Developing ways to capture the fundamental role of healthy ecosystems for social and economic development.
Biodiversity and ecosystems deliver crucial services to humankind – from food security to keeping our waters clean, buffering against extreme weather, providing medicines to recreation and adding to the foundation of human culture. Together these services have been estimated to be worth over 21–72 trillion USD every year – comparable to the World Gross National Income of 58 trillion USD in 2008.
The loss of ecosystems and the biodiversity underpinning them is a challenge to us all. But a particular challenge for the world’s poor and thus for the attainment of the UN’s Millennium Development Goals.
Wetlands provide services of near USD 7 trillion every year. Forested wetlands treat more wastewater per unit of energy and have up to 22 fold higher cost-benefit ratios than traditional sand filtration in treatment plants. Many of the world’s key crops such as coffee, tea and mangoes are dependent on the pollination and pest control services of birds and insects. By some estimates projected loss of ecosystem services could lead to up to 25 % loss in the world’s food production by 2050 increasing the risks of hunger. The loss of mangroves, wetlands and forests increases vulnerability and is a contributory factor as to why as many as 270 million people annually are being affected by natural disasters. Ecosystems, such as sea-grasses; tidal marshes and tropical forests, are also important in removing greenhouse gases from the atmosphere: their steady decline may accelerate climate change and aggravate further countries and communities’ vulnerability to its impacts.

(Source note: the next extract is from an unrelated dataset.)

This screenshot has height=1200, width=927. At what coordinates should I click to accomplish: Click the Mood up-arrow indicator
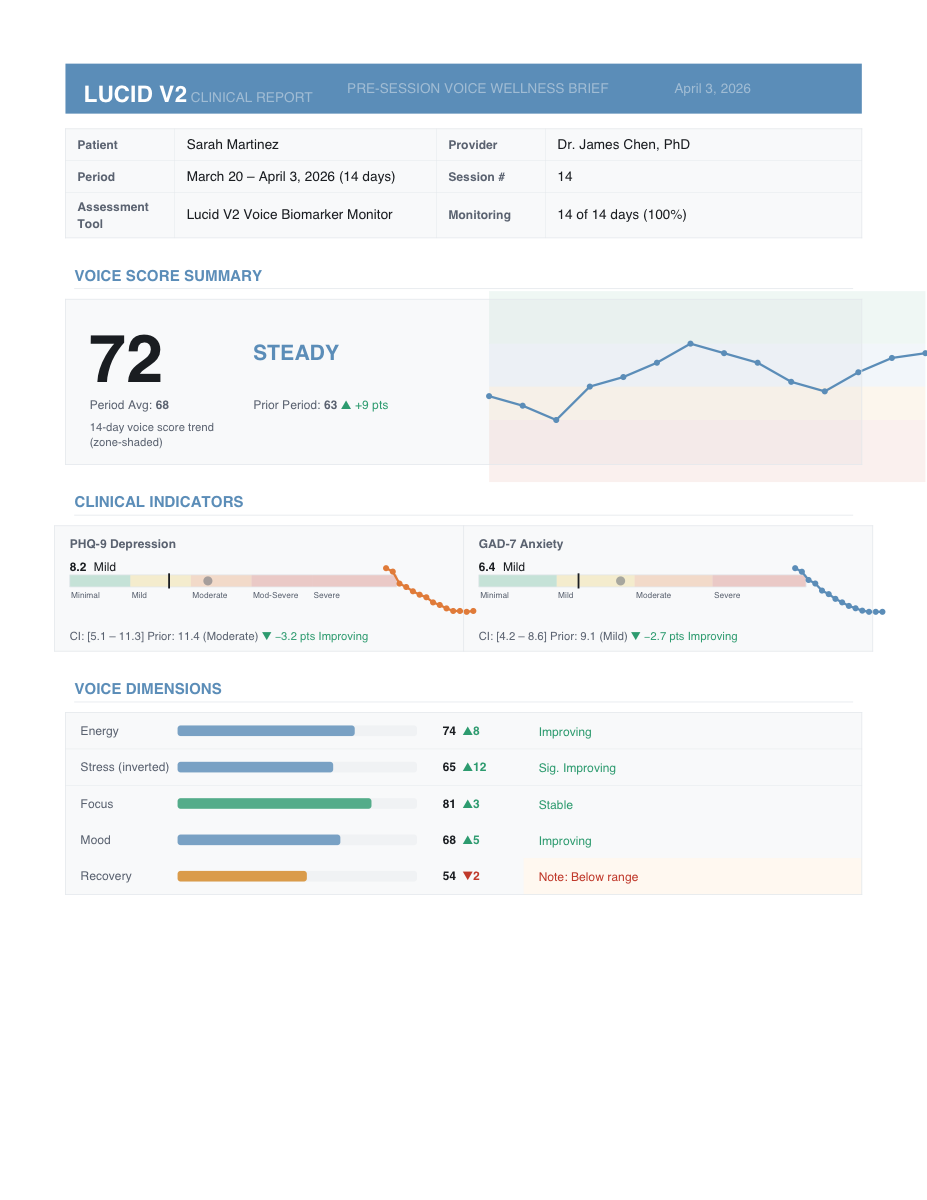pyautogui.click(x=468, y=840)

It is high time that governments systematically factored not only ecosystem management but also restoration into national and regional development plans.
This report is a contribution to the UN’s International Year of Biodiversity and is a complement to the UNEP-hosted Economics of Ecosystems and Biodiversity (TEEB) which is bringing visibility to the wealth of the world’s natural capital. It documents over 30 successful case studies referencing thousands of restoration projects ranging from deserts and rainforests to rivers and coasts. The report confirms that restoration is not only possible but can prove highly profitable in terms of public savings; returns and the broad objectives of overcoming poverty and achieving sustainability. It also provides important recommendations on how to avoid pitfalls and how to minimize risks to ensure successful restoration.

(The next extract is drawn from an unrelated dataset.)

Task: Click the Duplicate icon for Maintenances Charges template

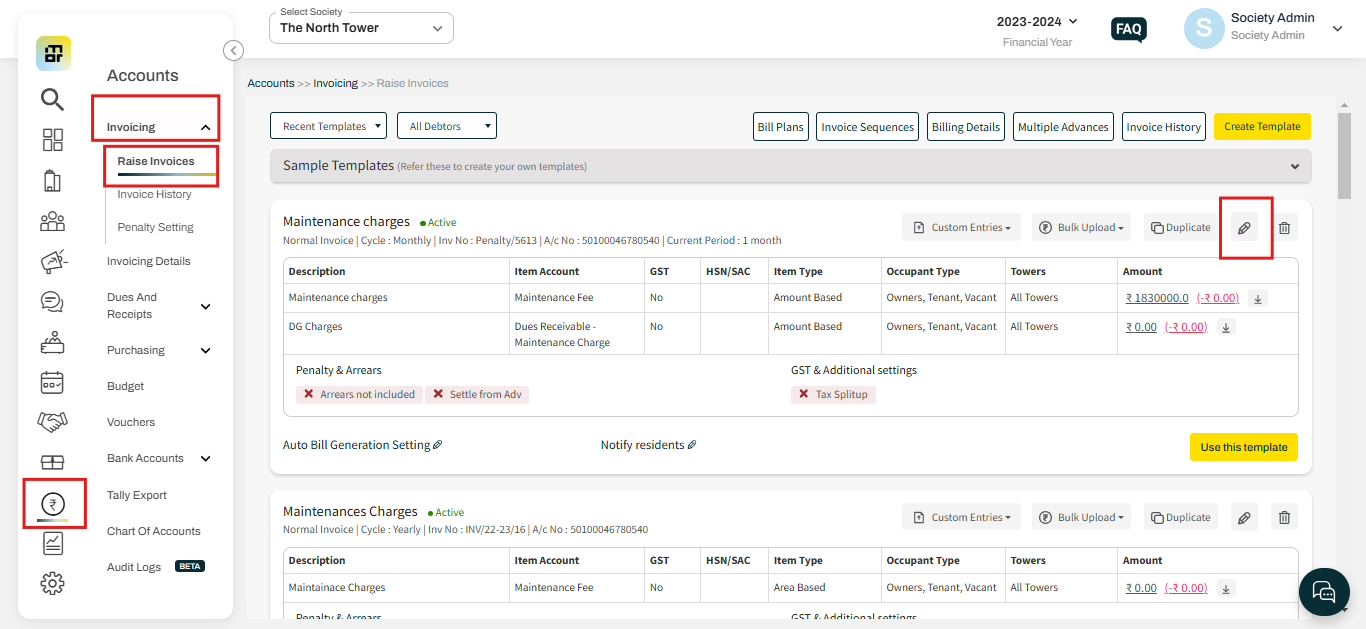Action: (1181, 517)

Dead planet, living planet: Biodiversity and ecosystem restoration for sustainable development is part of UNEP’s evolving work on the challenges but also the inordinate opportunities from a transition to a low carbon, resource efficient Green Economy.
The ability of six billion people, rising to over nine billion by 2050, to thrive let alone survive over the coming decades will in part depend on investments in renewable energies to efficient mobility choices such as high speed rail and bus rapid transport systems. But as this report makes clear, it will equally depend on maintaining; enhancing and investing in restoring ecological infrastructure and expanding rather than squandering the planet’s natural capital.